The Handmaid’s Tale – 2017
Since we’ve inlcuded Black Mirror, how could we omit The Handmaid’s Tale? Yes, we know, a TV show, but surely the most harrowing of all the entries here. Watching Elizabeth Moss beaten, humiliated, and enslaved as a walking womb for her new ‘owners’, while being tormented by a sadistically fanatical, and spine-chillingly brilliant Ann Dowd, all punctuated by flashbacks to her happy former life is deeply upsetting at almost all times. ‘Gender-traitors’ and ‘jezebels’ are mutilated or sent to work on the fatally radiational colonies… a rib-tickler it isn’t, but the full realization of the dystopia, first imagined by Canadian super- author Margaret Atwood, is television at its blood-curdling best – blessed be the fruit.
The Scarecrow, Chipotle – 2013
In keeping with the cataclysmic declines intrinsic to dystopias, we end this movie list not with a movie, or even a TV show, but with a three-and-a-half-minute must- watch animated short by Mexican chain restaurant Chipotle.
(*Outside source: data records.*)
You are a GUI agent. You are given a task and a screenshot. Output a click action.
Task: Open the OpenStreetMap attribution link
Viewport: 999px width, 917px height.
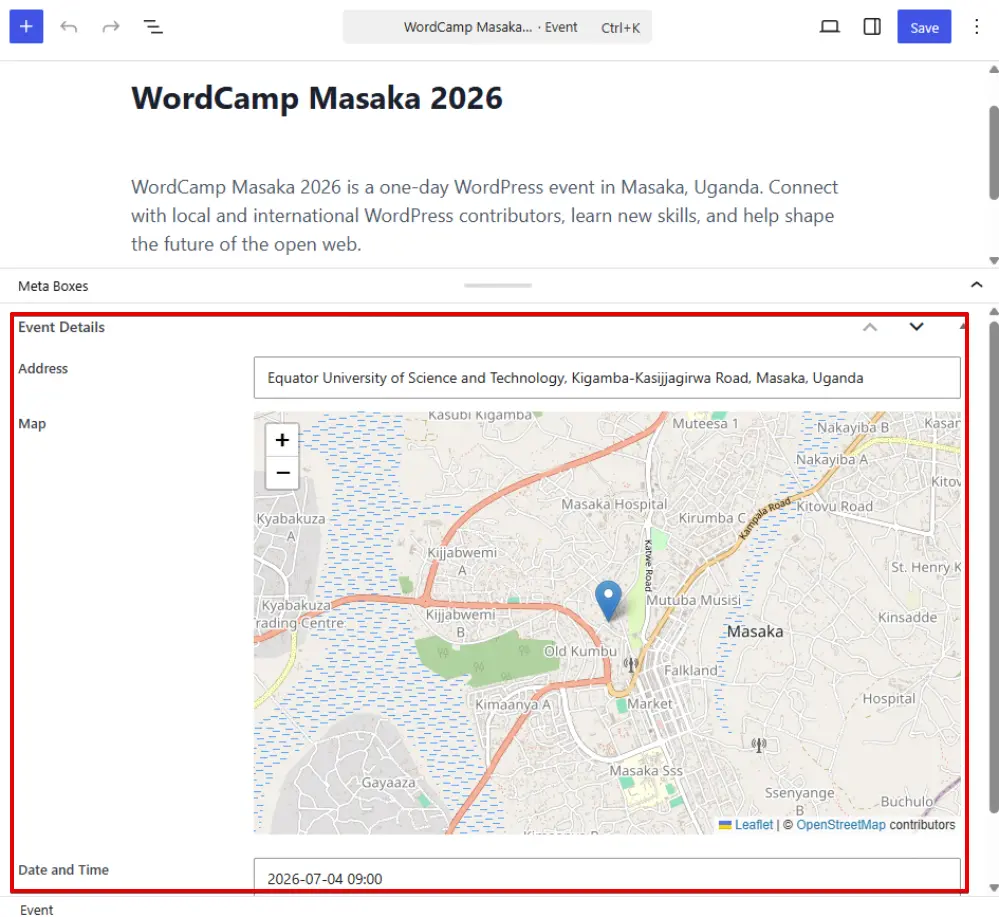[x=840, y=825]
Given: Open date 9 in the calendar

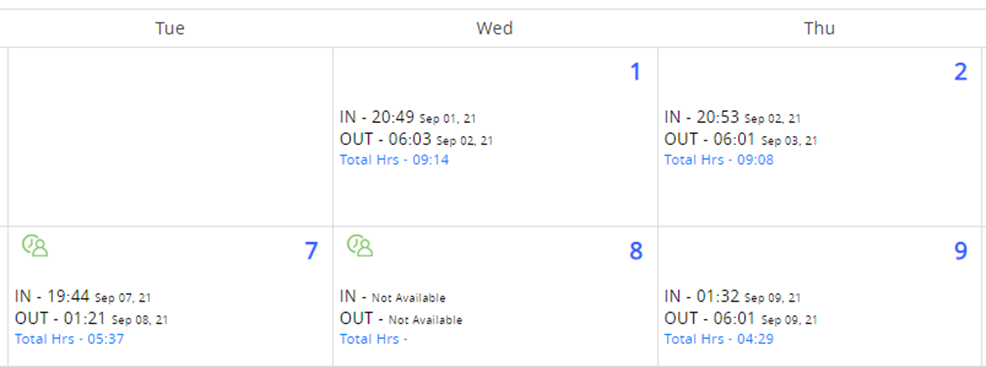Looking at the screenshot, I should [960, 251].
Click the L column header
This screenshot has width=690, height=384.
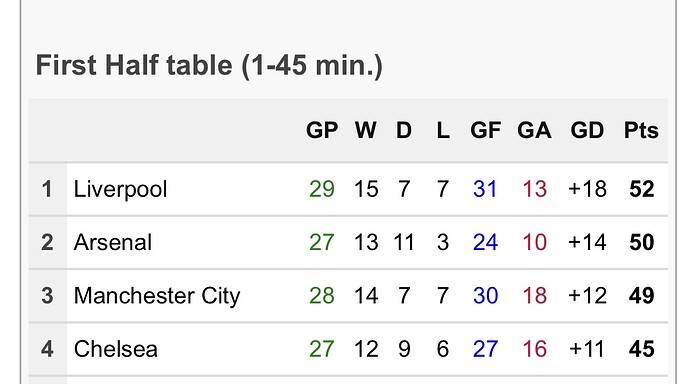pyautogui.click(x=443, y=130)
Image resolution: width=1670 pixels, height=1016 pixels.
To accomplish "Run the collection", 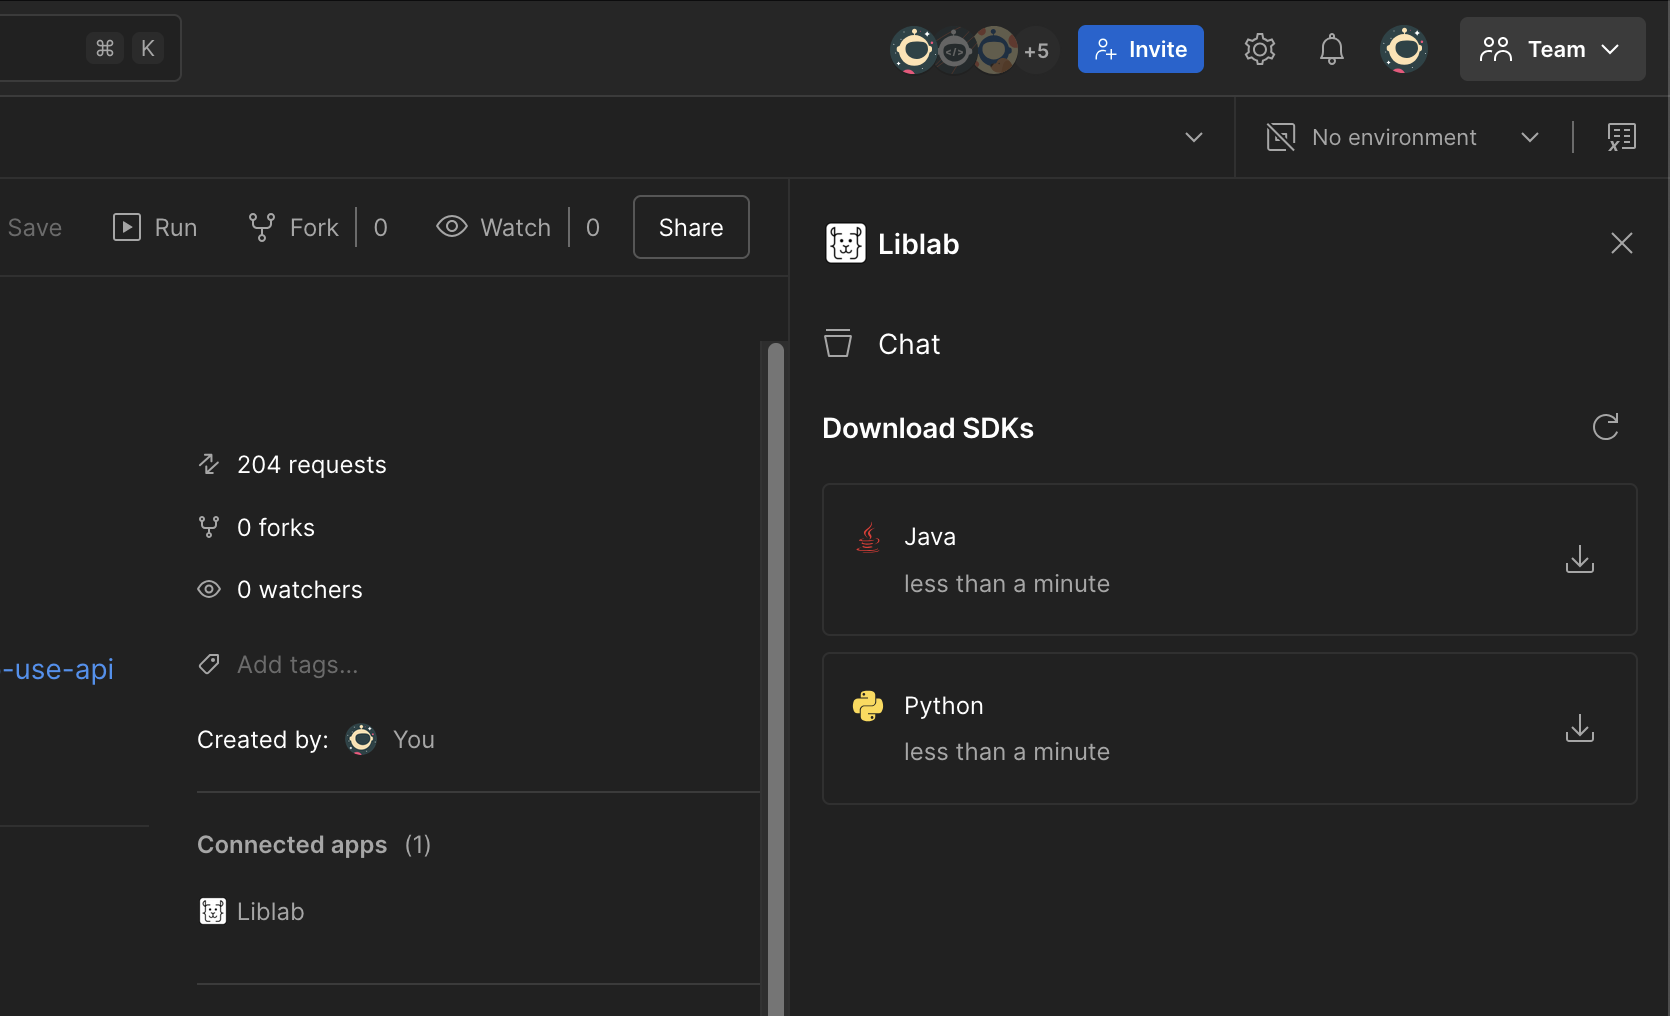I will click(x=154, y=227).
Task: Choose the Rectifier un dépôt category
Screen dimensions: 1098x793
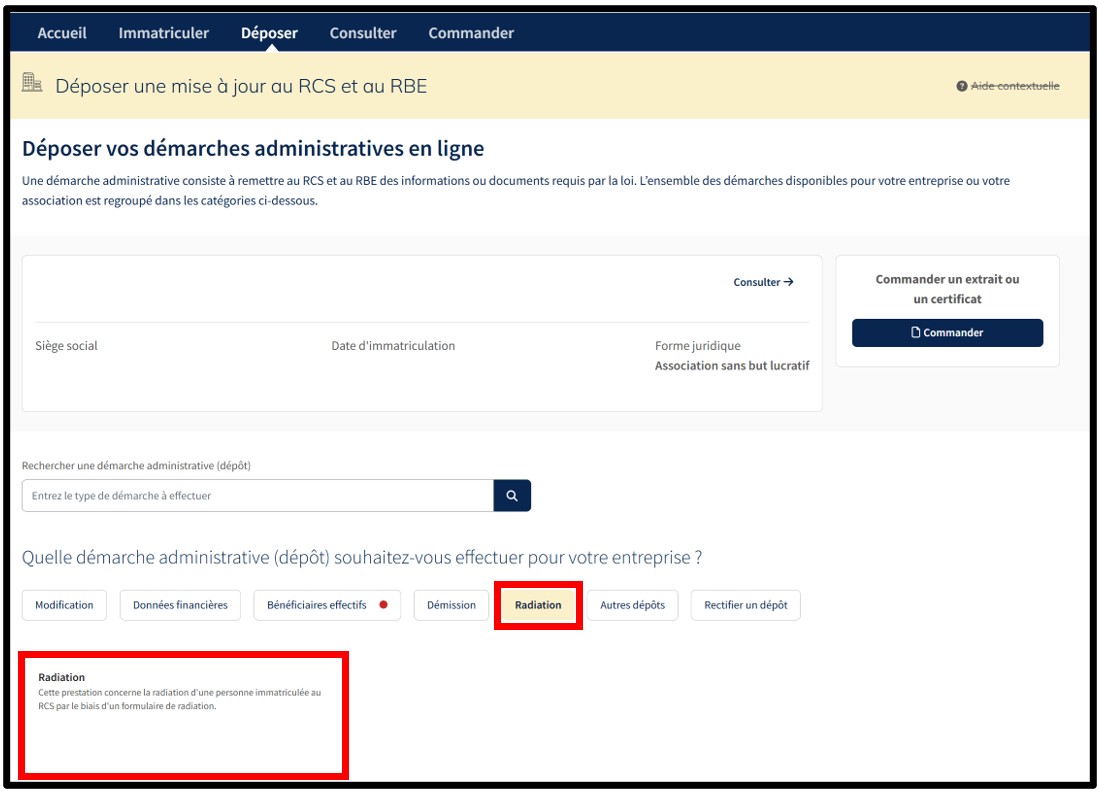Action: tap(745, 605)
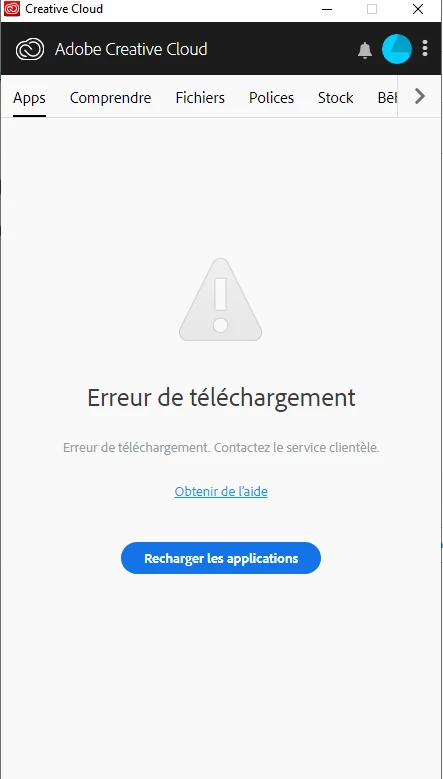The image size is (443, 779).
Task: Switch to the Stock tab
Action: pos(336,98)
Set to a woeful rendition of Willy Wonka’s Pure Imagination (“If you want to view paradise, simply look around and view it…”) sung by Fiona Apple, the short tells the tale of a scarecrow who starts work at Crow Foods Factory. Witnessing ‘crowbots’ injecting chickens with growth hormones, and doleful bovines penned up in metal crates to produce a substance labeled “100% Beef-ish”, the Scarecrow travels home, harvests his own fresh vegetables, and opens a burrito stand. That’s my kind of scarecrow.